First Sunday of Advent     
December 2, 2001

Romans 13:11-14

The Catholic Telegraph
November 30, 2001

Advent has to do with futures. The gospel readings for each week are concerned with looking forward. This Sunday’s is about looking forward to the final coming of Christ at the end of time. On the second and third Sundays of Advent the gospels speak of John the Baptist and how he directed the attention of the people of his time to the Messiah whose ministry was to begin shortly. The gospel of the fourth Sunday has to do with the events that provided the immediate preparation for the birth of Jesus. Throughout these four weeks, the gospel readings are concerned with futures, remote or immediate.

The Old Testament readings for these weeks are about the future, too. They all consist of prophetic passages about the future Messiah and the Messianic age.

The Advent apostolic readings, our live letters, are commentaries on various aspects of what we hear in the gospels and the readings from the Hebrew Scriptures.

For this first Sunday our live letter is from Paul’s letter to the Romans. (We’ll be hearing quite a bit from Romans during this first year of the Lectionary cycle.)

This Sunday’s reading comes from the last main part of Romans, the section dealing with behavior. Paul has been telling the Romans how they ought to relate to one another and to the demands of civil society. He tells them that they have to keep loving those around them.

Our reading explains why. (In the full text of Romans, our first verse begins: "And do this because ...") We are to love and reverence those around us because we know what time it is. It’s time to wake up. It may seem that we are in a time of darkness, but full daylight is almost here. The universal fulfillment of salvation is nearly upon us. Paul goes on to describe what this awakening involves. It involves getting rid of the attitudes and practices that constitute moral darkness: selfish things like overindulgence in food and drink and sexual misbehavior; contentiousness that undermines our relationships with other people. All this has to be repudiated, taken off like dirty clothes. In their place we are to "put on the Lord Jesus Christ," who serves as armor fit to be worn in the realms of light. If we do that, we won’t need to worry about satisfying the needs of our weak human nature, vulnerable to sin ("the desires of the flesh").

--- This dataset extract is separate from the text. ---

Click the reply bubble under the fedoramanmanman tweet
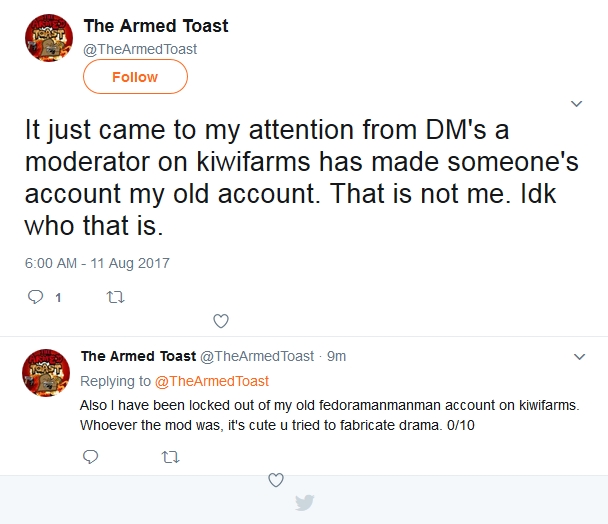The height and width of the screenshot is (524, 608). pos(90,457)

This passage is filled with contrasts: wakefulness and sleep, night and day, darkness and light, taking off and putting on. Paul is telling the Romans - and us - that we are living in pivotal times, that where and what we are at this moment is not where and what we are going to be in the near future. A different kind of life lies ahead of us. A basic element of Christian life on this earth is the expectation of change.

The change that we are invited to look forward to is the advent of the final stage of salvation, when the risen Christ will take into His glorified life all of creation, once and for all, finally. There will be a new heaven and a new earth in which sin and selfishness will be definitively rejected, in which only that which is clean and bright and holy will have a place. Our incorporation into Christ by faith and baptism has given us an initial association with the glory of the end. But more, much more, is still to come.

And in all this we each have a part to play. While our sharing in the life of Christ is pure gift which we can never earn or deserve, we are expected to exert ongoing moral effort to assimilate that life ever more deeply, ever more intensely. We have to divest ourselves of "the works of darkness," the desires and sins like those Paul mentions, and "put on the Lord Jesus Christ," i.e., allow ourselves to be clothed in Christ so that we take on His likeness ever more clearly.

Taking off sinfulness and putting on Christ is the basic, ongoing task of our Christian existence. It’s a task that was made possible by the life and ministry of Jesus, by His death and resurrection. These are events of the past that determine our present. But these realities also direct us toward the future. Each day offers us the opportunity to move closer to the final and eternal brilliant daylight of heaven. The unfolding of our life offers us the chance to help bring all creation a little closer to final life in Christ through our action in the world, through our love and care for those around us. We each have a part to play in the history of salvation, not just a part in our own individual history, but a part in the history of it all, the history that begins with the very beginning of the past in creation and stretches to the ultimate future in the final coming of the Son of Man.

As this new Church year begins, God’s word says to us, "Get up! Get dressed! Get busy! It’s almost light and you’ve got an important day ahead of you!"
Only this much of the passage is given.